MAYOR OF LONDON Sadiq Khan has been urged to support striking workers who help the city’s homeless.

St Mungo’s staff held a demonstration outside City Hall yesterday as their month-long strike entered its second week.

The workers and Unite union have now called on the mayor to intervene in the ongoing pay dispute.

Unite says that the value of their pay has plummeted by 25 per cent over the last decade while managers’ pay has soared by 350 per cent.

General secretary Sharon Graham said: “Unite members at St Mungo’s are on the front line fighting for the homeless. 

“But the mayor’s generous funding for rough sleeping services is not being fairly shared with the very workers who deliver these crucial services for the city.  

“Low pay means St Mungo’s workers are at risk of losing their own homes. Imagine that! A homeless charity confronting its own workers with ending up on the street themselves. 

“So today we are calling on Sadiq Khan to intervene and call St Mungo’s management to account and demand they be paid a decent wage.”

St Mungo’s workers are to mount picket lines outside its head office in Tower Hill in London and in Brighton, Bristol and Oxford from May 30 until June 26.

The union said that the industrial action was over the charity’s “pitiful” pay offer of 2.25 per cent made in April.
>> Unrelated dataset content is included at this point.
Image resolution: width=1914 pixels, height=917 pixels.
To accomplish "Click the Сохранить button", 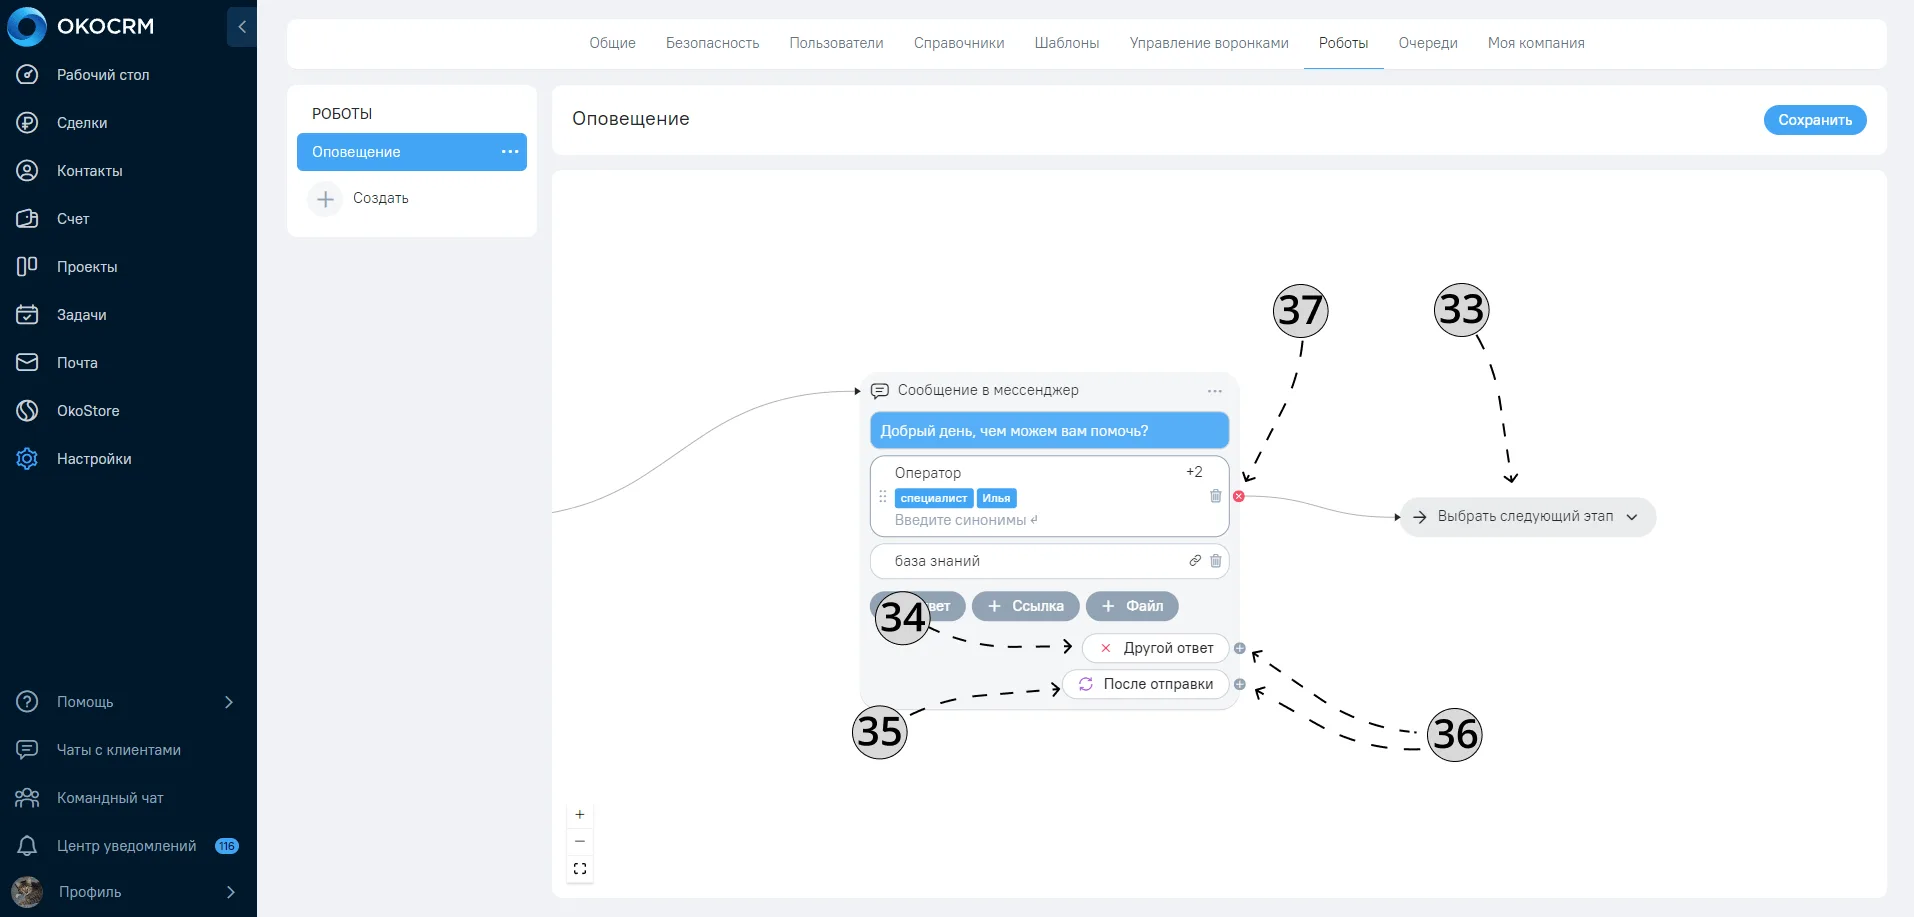I will (1815, 120).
It added the imposition of “poverty wages” had left “many” of its workers in fear of being unable to pay their rents and mortgages, with front-line workers taking home less than £20,000 a year after taxes and deductions.

City Hall this year gave an extra £2 million in grants to the charity whose annual audits revealed a cash balance of some £22m in the past two years, said Unite.

St Mungo’s chief executive Emma Haddad said: “Our latest offer, combined with the annual pay rise proposed by the National Joint Council, would have meant a pay rise of at least 10 per cent for those colleagues on the lowest salaries. This is what Unite has been asking for but voted against it.

“We believe our new offer was fair and appropriate.  My door remains open to Unite, every day during the strike.”

The Mayor’s Office has been contacted for comment.